To celebrate the ten-year anniversary of ‘Dead Magick’, Fuzz Club are announcing a vinyl reissue of the debut album from Icelandic psychedelic art-rock project Dead Skeletons. In the decade since it was originally released on 11/11/11 via Anton Newcombe’s A Recordings label, ‘Dead Magick’ has come to be seen as one of this generation’s definitive works of neo-psychedelia and had an almost cult-like reverence attached to it. Tours around the UK, EU and USA, major international festival dates and critical acclaim soon followed the album’s release, and it also helped to catalyse a burgeoning underground psych scene to whom ‘Dead Magick’s occult sonic belligerence became a crucial and highly-lauded touchstone. A twelve-track masterclass in “transportative far-out guitar hymnals” (as described by The Quietus’ Luke Turner), the ‘Dead Magick’ double album was an exercise in spiritual rock’n’roll drones shaped by primitive fuzzed-out guitars, repetitive vocal mantras, distorted organs and crashing percussion.

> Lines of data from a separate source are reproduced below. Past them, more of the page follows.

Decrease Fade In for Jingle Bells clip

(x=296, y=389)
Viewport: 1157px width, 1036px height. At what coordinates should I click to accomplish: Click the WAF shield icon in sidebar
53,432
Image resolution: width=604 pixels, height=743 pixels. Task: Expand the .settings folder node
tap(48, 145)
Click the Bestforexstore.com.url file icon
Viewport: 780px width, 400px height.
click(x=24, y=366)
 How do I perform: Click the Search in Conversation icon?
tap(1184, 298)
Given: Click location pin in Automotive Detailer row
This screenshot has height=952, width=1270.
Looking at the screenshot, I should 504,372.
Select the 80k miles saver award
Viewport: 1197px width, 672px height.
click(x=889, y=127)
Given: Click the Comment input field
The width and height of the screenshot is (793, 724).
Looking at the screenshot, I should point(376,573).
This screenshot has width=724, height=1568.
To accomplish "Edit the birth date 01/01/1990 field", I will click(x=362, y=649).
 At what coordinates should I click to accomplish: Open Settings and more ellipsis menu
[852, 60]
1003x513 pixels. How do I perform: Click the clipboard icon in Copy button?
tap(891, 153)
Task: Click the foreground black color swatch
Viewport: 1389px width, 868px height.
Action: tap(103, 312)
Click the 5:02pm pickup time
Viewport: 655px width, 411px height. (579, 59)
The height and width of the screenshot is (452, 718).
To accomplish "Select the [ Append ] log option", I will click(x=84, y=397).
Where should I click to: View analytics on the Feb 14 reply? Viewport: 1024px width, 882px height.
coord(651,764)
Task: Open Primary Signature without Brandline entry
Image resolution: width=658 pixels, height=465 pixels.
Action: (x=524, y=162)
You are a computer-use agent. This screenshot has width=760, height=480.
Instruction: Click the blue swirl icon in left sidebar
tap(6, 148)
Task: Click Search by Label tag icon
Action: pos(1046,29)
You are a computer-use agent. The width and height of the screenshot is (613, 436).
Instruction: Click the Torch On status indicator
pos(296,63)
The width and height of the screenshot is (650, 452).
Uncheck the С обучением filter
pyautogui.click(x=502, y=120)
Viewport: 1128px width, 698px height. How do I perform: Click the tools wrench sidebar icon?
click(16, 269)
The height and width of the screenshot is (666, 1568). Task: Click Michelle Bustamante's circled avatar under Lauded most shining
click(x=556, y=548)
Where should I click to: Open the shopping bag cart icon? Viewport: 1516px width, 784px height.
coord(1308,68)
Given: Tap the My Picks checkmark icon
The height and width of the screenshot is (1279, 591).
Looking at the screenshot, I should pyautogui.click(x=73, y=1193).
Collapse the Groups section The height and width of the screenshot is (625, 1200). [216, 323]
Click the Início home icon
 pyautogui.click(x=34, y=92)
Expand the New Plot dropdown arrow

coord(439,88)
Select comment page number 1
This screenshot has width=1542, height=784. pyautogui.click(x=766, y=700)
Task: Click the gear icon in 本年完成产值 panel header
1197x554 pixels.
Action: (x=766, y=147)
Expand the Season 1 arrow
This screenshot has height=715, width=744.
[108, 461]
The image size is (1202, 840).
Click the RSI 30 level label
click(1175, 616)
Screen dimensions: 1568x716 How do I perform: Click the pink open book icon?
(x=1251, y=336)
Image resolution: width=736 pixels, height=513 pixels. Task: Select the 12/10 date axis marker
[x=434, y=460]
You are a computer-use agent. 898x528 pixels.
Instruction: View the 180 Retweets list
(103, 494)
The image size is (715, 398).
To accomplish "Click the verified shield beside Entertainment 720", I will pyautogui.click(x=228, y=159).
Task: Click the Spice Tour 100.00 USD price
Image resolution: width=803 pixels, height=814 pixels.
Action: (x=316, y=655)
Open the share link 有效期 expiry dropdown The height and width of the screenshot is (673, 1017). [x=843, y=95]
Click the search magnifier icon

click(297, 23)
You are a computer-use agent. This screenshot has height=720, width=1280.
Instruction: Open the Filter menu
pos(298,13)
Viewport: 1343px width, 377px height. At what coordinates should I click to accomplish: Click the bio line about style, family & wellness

Inspired by bandleader Jón Sæmundur Auðarson’s own diagnosis with HIV, the driving philosophy behind Dead Skeletons (and the wider ‘DEAD’ concept that Jón, aka Nonni Dead, has been exploring since 2003) is defined by the ‘He who fears death cannot enjoy life’ chant heard on the album’s declarative opening track, ‘Dead Mantra’. The underground hit was the first song released by Dead Skeletons – comprising Jón, Henrik Björnsonn (Singapore Sling), Ryan Carlson and Aislinn Van Kriedt (Asteroid #4) – and laid out the band’s intentions from the off: to use music as a means to inspire people to celebrate and cherish life unshackled from fears and anxieties over their mortality. “I created the DEAD concept in 2003 as an idea to use art as a therapy to overcome the fear of death and to enjoy life to the fullest. I had been dealing with the HIV virus since 1994 and wanted to use my art skills to explore this idea further and spread positive messages to help other people in the same position as myself”, the Reykjavik-based artist recalls.